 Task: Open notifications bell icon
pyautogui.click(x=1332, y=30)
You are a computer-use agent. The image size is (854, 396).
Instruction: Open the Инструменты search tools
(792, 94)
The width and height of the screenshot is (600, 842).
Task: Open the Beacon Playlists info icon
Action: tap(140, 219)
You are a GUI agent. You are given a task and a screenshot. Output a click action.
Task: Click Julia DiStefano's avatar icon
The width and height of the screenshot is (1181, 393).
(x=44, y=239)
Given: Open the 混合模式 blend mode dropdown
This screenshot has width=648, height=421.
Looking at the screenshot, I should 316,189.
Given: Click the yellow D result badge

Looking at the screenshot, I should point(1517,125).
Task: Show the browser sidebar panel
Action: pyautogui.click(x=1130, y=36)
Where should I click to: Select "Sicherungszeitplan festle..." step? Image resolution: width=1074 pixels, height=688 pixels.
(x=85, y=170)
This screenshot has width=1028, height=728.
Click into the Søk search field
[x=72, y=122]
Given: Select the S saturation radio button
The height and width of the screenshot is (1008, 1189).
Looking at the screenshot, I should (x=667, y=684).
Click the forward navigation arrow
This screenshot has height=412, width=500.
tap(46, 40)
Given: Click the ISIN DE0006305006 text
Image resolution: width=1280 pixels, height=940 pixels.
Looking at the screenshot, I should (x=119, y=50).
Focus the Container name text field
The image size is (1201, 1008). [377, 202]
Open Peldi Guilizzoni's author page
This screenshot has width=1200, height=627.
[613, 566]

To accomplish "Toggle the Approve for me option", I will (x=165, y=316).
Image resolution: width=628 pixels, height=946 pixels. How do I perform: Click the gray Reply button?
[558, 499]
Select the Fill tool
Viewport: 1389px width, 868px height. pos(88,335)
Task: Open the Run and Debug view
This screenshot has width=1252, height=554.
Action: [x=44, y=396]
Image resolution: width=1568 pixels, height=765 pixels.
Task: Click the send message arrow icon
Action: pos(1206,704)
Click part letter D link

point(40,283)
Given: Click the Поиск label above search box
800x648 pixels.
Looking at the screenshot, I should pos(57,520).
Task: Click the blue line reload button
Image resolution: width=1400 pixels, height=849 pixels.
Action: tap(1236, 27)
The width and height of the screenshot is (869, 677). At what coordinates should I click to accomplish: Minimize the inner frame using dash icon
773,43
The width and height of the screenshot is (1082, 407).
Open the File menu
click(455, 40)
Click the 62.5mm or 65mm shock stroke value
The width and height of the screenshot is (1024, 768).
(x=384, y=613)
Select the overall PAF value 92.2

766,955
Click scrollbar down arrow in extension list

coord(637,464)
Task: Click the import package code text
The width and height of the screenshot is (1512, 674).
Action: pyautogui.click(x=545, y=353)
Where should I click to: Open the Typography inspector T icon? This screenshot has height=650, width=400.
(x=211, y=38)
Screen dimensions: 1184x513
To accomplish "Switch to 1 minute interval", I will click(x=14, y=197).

- - -

• [Problem]: Can you set down these records again, every line unchanged?

• [Correct output]:
 Task: Open notifications bell icon
pyautogui.click(x=1332, y=30)
You are a computer-use agent. The image size is (854, 396).
Instruction: Open the Инструменты search tools
(792, 94)
The width and height of the screenshot is (600, 842).
Task: Open the Beacon Playlists info icon
Action: tap(140, 219)
You are a GUI agent. You are given a task and a screenshot. Output a click action.
Task: Click Julia DiStefano's avatar icon
The width and height of the screenshot is (1181, 393).
(x=44, y=239)
Given: Open the 混合模式 blend mode dropdown
This screenshot has width=648, height=421.
Looking at the screenshot, I should 316,189.
Given: Click the yellow D result badge

Looking at the screenshot, I should point(1517,125).
Task: Show the browser sidebar panel
Action: pyautogui.click(x=1130, y=36)
Where should I click to: Select "Sicherungszeitplan festle..." step? Image resolution: width=1074 pixels, height=688 pixels.
(x=85, y=170)
This screenshot has width=1028, height=728.
Click into the Søk search field
[x=72, y=122]
Given: Select the S saturation radio button
The height and width of the screenshot is (1008, 1189).
Looking at the screenshot, I should (x=667, y=684).
Click the forward navigation arrow
This screenshot has height=412, width=500.
tap(46, 40)
Given: Click the ISIN DE0006305006 text
Image resolution: width=1280 pixels, height=940 pixels.
Looking at the screenshot, I should (x=119, y=50).
Focus the Container name text field
The image size is (1201, 1008). [377, 202]
Open Peldi Guilizzoni's author page
This screenshot has width=1200, height=627.
[613, 566]

To accomplish "Toggle the Approve for me option", I will (x=165, y=316).
Image resolution: width=628 pixels, height=946 pixels. How do I perform: Click the gray Reply button?
[558, 499]
Select the Fill tool
Viewport: 1389px width, 868px height. pos(88,335)
Task: Open the Run and Debug view
This screenshot has width=1252, height=554.
Action: [x=44, y=396]
Image resolution: width=1568 pixels, height=765 pixels.
Task: Click the send message arrow icon
Action: pos(1206,704)
Click part letter D link

point(40,283)
Given: Click the Поиск label above search box
800x648 pixels.
Looking at the screenshot, I should pos(57,520).
Task: Click the blue line reload button
Image resolution: width=1400 pixels, height=849 pixels.
Action: tap(1236, 27)
The width and height of the screenshot is (869, 677). At what coordinates should I click to accomplish: Minimize the inner frame using dash icon
773,43
The width and height of the screenshot is (1082, 407).
Open the File menu
click(455, 40)
Click the 62.5mm or 65mm shock stroke value
The width and height of the screenshot is (1024, 768).
(x=384, y=613)
Select the overall PAF value 92.2

766,955
Click scrollbar down arrow in extension list

coord(637,464)
Task: Click the import package code text
The width and height of the screenshot is (1512, 674).
Action: pyautogui.click(x=545, y=353)
Where should I click to: Open the Typography inspector T icon? This screenshot has height=650, width=400.
(x=211, y=38)
Screen dimensions: 1184x513
To accomplish "Switch to 1 minute interval", I will click(x=14, y=197).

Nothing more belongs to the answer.